=== Provided information ===
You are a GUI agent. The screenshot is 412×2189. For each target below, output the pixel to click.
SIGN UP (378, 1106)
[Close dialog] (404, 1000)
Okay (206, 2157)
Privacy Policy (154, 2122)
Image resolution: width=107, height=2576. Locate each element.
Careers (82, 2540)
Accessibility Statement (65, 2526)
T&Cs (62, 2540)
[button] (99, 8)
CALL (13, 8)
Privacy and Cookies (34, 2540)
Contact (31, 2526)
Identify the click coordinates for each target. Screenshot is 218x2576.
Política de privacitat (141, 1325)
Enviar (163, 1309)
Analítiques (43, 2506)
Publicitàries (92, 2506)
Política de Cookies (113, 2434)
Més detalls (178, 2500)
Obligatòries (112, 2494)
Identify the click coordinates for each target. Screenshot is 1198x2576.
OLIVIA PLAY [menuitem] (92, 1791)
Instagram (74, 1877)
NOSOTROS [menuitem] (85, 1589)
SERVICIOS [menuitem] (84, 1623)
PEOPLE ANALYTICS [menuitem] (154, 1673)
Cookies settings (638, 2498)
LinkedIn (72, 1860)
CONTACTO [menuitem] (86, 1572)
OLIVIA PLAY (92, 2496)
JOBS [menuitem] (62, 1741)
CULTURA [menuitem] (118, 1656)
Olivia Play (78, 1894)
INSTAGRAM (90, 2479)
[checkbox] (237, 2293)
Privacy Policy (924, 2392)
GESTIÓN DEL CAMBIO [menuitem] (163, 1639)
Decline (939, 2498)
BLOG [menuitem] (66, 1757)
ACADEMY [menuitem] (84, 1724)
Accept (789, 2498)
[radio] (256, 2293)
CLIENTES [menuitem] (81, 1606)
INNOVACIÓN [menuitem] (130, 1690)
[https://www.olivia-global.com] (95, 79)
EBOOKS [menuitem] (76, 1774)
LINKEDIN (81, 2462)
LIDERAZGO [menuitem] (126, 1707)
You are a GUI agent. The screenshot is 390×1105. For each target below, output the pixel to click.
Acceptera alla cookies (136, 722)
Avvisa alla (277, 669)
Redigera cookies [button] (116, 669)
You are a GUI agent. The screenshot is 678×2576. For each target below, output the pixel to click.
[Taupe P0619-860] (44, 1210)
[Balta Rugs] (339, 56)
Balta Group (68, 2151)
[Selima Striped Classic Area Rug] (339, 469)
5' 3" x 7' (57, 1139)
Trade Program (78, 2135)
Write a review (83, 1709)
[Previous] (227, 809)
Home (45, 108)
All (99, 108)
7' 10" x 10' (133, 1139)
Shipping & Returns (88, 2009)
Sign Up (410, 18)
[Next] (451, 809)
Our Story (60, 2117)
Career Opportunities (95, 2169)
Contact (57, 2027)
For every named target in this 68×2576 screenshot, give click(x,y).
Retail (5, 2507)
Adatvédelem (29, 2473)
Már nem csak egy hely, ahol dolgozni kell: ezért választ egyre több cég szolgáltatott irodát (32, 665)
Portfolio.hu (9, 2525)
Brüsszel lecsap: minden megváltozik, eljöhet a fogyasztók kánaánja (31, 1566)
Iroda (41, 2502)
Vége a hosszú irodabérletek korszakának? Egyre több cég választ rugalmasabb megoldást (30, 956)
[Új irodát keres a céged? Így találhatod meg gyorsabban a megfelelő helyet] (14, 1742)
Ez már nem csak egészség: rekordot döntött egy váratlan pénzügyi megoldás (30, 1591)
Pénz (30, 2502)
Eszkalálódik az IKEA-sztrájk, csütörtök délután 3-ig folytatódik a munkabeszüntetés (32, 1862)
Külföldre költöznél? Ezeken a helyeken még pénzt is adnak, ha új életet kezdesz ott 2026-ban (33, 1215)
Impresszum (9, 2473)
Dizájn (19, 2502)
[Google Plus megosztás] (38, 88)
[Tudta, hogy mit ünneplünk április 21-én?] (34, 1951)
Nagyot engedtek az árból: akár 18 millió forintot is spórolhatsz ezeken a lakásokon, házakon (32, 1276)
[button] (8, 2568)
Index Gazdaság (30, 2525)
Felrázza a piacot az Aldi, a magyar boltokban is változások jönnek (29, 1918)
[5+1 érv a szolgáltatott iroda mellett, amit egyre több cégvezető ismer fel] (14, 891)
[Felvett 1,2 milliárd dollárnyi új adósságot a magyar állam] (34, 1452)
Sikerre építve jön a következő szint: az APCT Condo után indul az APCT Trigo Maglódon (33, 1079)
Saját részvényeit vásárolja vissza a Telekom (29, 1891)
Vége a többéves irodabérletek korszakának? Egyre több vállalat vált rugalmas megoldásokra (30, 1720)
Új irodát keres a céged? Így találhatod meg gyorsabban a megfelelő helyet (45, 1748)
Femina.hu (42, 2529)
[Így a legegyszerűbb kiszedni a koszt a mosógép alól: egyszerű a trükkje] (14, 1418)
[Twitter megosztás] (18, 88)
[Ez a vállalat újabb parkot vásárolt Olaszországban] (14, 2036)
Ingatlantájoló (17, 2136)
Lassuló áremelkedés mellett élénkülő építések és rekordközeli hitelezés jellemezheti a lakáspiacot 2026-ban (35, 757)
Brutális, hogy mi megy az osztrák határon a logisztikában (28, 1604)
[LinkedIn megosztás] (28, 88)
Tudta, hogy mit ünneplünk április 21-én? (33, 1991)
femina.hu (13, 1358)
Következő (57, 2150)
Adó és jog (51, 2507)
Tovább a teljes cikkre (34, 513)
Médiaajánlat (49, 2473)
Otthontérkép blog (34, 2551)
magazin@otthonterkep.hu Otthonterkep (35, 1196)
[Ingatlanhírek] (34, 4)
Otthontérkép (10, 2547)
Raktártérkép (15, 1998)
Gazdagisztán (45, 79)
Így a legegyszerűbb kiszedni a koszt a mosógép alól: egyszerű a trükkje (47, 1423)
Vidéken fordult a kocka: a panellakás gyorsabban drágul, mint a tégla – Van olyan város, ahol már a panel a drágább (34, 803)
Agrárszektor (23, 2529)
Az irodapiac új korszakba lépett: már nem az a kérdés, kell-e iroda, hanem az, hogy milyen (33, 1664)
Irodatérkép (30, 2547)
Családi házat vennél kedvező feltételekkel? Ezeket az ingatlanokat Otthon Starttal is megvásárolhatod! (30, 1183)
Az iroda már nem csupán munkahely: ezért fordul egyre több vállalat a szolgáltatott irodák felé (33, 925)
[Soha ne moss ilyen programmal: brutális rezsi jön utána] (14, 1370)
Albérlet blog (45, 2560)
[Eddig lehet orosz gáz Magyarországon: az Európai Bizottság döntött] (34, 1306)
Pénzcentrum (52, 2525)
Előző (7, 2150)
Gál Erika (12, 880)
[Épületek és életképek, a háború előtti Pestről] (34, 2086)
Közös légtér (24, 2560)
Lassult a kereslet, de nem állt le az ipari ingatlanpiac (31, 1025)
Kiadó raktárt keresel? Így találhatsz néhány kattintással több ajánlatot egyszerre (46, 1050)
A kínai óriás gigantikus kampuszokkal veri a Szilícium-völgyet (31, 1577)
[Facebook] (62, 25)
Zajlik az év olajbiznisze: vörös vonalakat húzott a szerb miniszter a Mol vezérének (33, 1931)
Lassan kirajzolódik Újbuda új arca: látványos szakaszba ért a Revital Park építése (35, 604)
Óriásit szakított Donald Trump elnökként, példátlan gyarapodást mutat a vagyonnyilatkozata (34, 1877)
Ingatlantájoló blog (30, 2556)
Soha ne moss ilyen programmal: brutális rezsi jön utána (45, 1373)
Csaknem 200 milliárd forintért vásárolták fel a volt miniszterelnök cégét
===
• The problem: Copy out each line from the preceding entries that mentions the word "mellett".

• Output below:
[5+1 érv a szolgáltatott iroda mellett, amit egyre több cégvezető ismer fel] (14, 891)
Lassuló áremelkedés mellett élénkülő építések és rekordközeli hitelezés jellemezheti a lakáspiacot 2026-ban (35, 757)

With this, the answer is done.